I could go on but I feel this is enough for now. I will say that opposing to the conventional beekeeping stands Natural Beekeeping where bees are largely let do their thing, naturally.


  1. It's funny you should mention brood break. This is only about the second time I've read about it and it's very possible that the first time was here also. :-) I've gone to the county bee meetings where they talk about inspecting your hive often so you can make sure the queen is laying. If she isn't, then replace her. I've heard the club 'heavies' say you've GOT to keep that queen laying...then they talk about how often they replace queens to get maximum honey production. The Master Beekeeper program also never mentioned brood break. So I'm very glad you are writing about it. I don't replace queens...I like the idea that the bees can take a little break in brood care.
    A more controversial question is this...if the bees build combs that are not straight, is it our responsibility to make them straight? This is one beef I have with the TBH. When I built my first hive it was a Kenyan top bar hive. My mentor says you've got to inspect at least every 21 days, preferably every 14 days so you can keep that comb straight. But that means interrupting them a lot. I decided to go to Warre hives so you don't have to cut the combs apart if they get cross-combed. Some people say the bees build comb so get the air moving the right way. I don't know about that, but what if there was something to it? Maybe we wouldn't have so many moisture problems. On the down side, the inspectors need to inspect, and they want to pull frames out. I don't have any answer to that...but the bee hives in trees don't get inspected so they don't necessarily have straight comb and they seem to survive for years.

    1. Hives with a top entrance have no moisture issues hence me drilling one 30 mm top entrance hole on all my hives.

      Many treatment free beeks have streight comb and good results so im not sure if that is very important. It may be.

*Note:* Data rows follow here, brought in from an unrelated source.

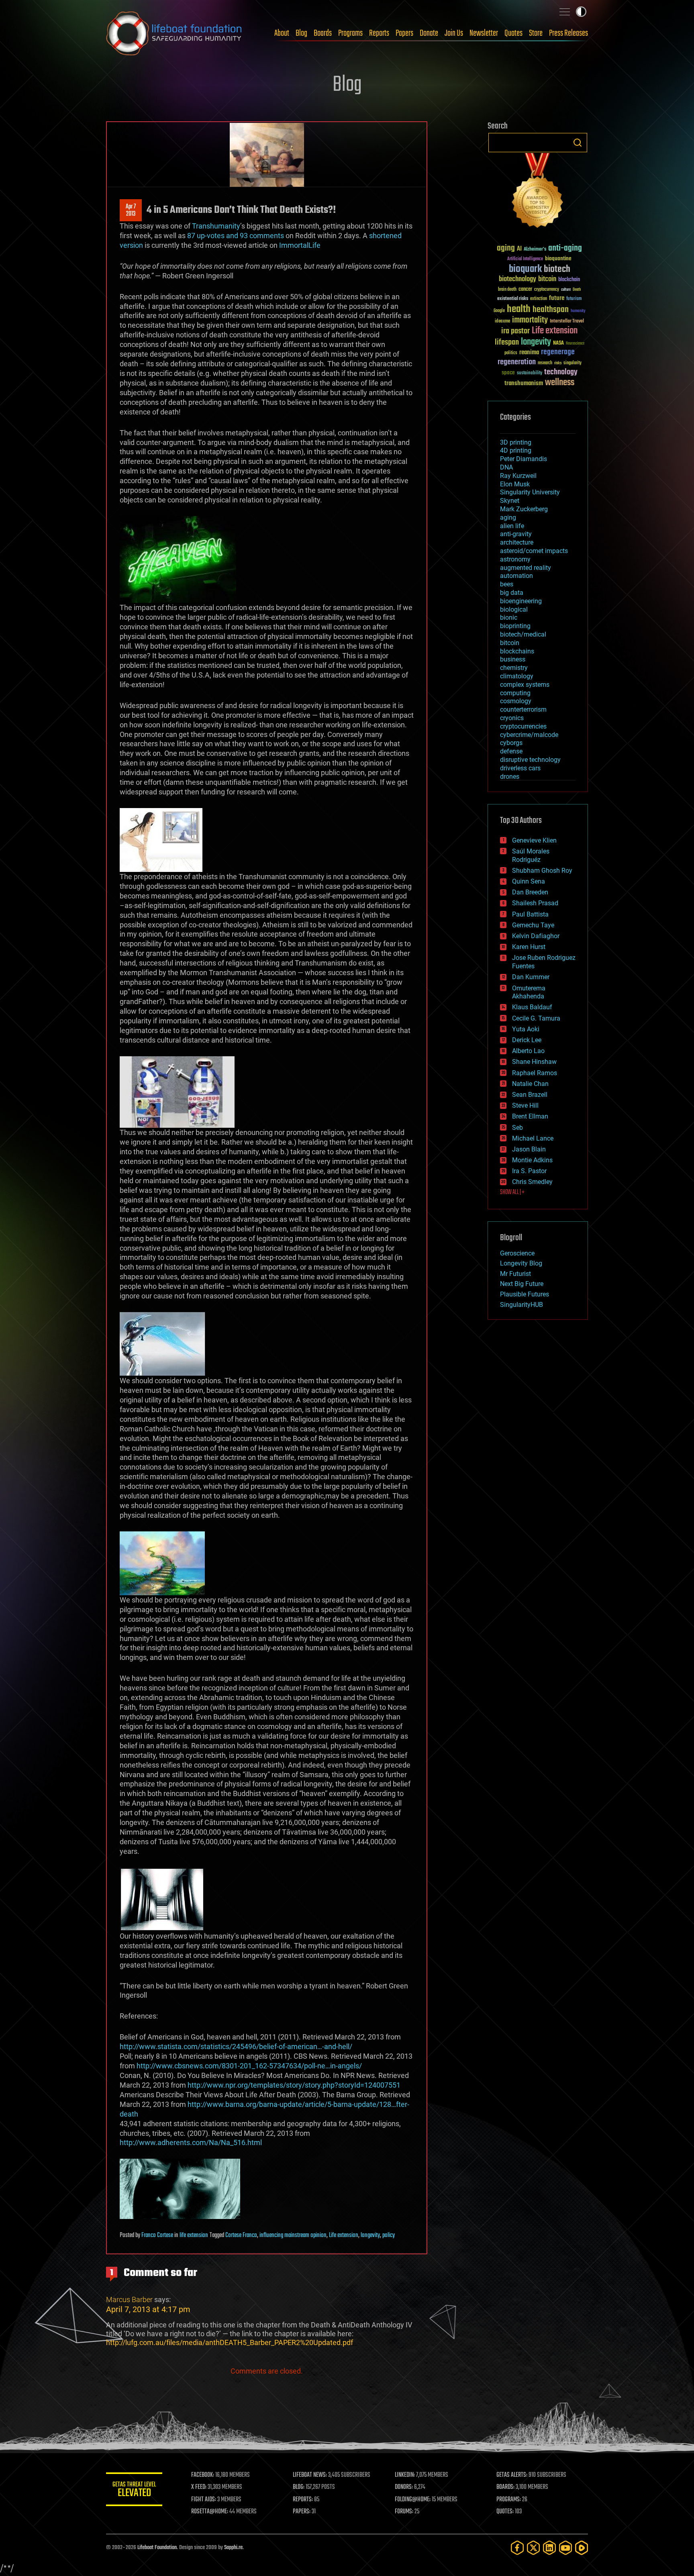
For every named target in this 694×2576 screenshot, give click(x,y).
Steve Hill (525, 1105)
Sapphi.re (233, 2547)
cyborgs (511, 743)
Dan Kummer (530, 977)
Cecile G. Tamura (536, 1018)
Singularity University (530, 492)
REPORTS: (303, 2499)
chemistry (514, 668)
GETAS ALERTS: (511, 2475)
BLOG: (298, 2487)
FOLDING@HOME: (413, 2499)
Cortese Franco (241, 2235)
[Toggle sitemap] (564, 11)
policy (388, 2235)
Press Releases (568, 33)
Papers (404, 33)
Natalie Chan (530, 1084)
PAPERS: (301, 2512)
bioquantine (558, 258)
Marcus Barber (129, 2299)
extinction (538, 299)
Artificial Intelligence (525, 259)
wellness (559, 383)
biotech (557, 269)
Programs (350, 33)
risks (557, 363)
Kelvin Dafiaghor (535, 936)
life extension (194, 2235)
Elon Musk (515, 484)
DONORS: (404, 2487)
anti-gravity (516, 534)
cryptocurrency (546, 289)
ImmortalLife (299, 245)
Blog (301, 33)
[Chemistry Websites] (538, 192)
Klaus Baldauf (532, 1007)
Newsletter (483, 33)
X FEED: (198, 2487)
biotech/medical (523, 634)
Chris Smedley (532, 1182)
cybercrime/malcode (529, 735)
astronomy (515, 559)
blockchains (517, 651)
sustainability (529, 373)
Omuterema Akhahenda (528, 992)
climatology (516, 676)
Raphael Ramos (534, 1073)
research (545, 363)
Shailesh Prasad (535, 903)
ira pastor (515, 331)
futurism (574, 299)
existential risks (512, 299)
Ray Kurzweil (518, 476)
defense (511, 751)
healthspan (551, 310)
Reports (379, 33)
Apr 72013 (131, 210)
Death (577, 290)
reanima (529, 352)
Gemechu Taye (533, 925)
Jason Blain (529, 1149)
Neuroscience (575, 344)
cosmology (515, 701)
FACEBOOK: (202, 2475)
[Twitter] (533, 2548)
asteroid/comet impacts (534, 551)
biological (514, 609)
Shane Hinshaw (534, 1062)
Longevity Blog (521, 1263)
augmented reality (525, 568)
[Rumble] (581, 2548)
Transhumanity (216, 226)
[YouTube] (565, 2548)
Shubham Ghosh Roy (542, 870)
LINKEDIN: (405, 2475)
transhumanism (523, 383)
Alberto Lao (528, 1051)
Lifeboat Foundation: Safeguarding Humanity (174, 33)
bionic (508, 617)
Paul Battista (530, 914)
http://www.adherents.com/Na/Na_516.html (191, 2142)
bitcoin (547, 279)
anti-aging (565, 248)
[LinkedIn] (549, 2548)
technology (561, 372)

      Brood Break will be my main "treatment" method for Varroa "control" coupled with natural comb which has various cell size. I will also try not to space top bars and let bees decide how large the brood nest will be.

      I am turning towards short 10 top barsTBHs which is in the 40 litres range. I will place one shallow super on top and see if bees can fill that for my use and still fill up the main hive body for winter. Will test and see

    2. I agree with what you wrote about the current practices. I can't make much sense of it - recycling comb, wax foundation, poisons, etc. Here in the USA, they are planning to introduce a form of agent orange since roundup isn't killing the superweeds anymore... it may even be in use already. Just insane...

      Did you try both top and bottom entrances and see what the bees preferred? I've been thinking about doing that on my hives, but I usually decide against putting any more holes in the hives. I think I would try it if I noticed any mold or excess moisture inside the hives. So far, they seem fine.

      I've been harvesting honey in the spring instead of the fall since I feel better not trying to guess how much honey they will need over the winter.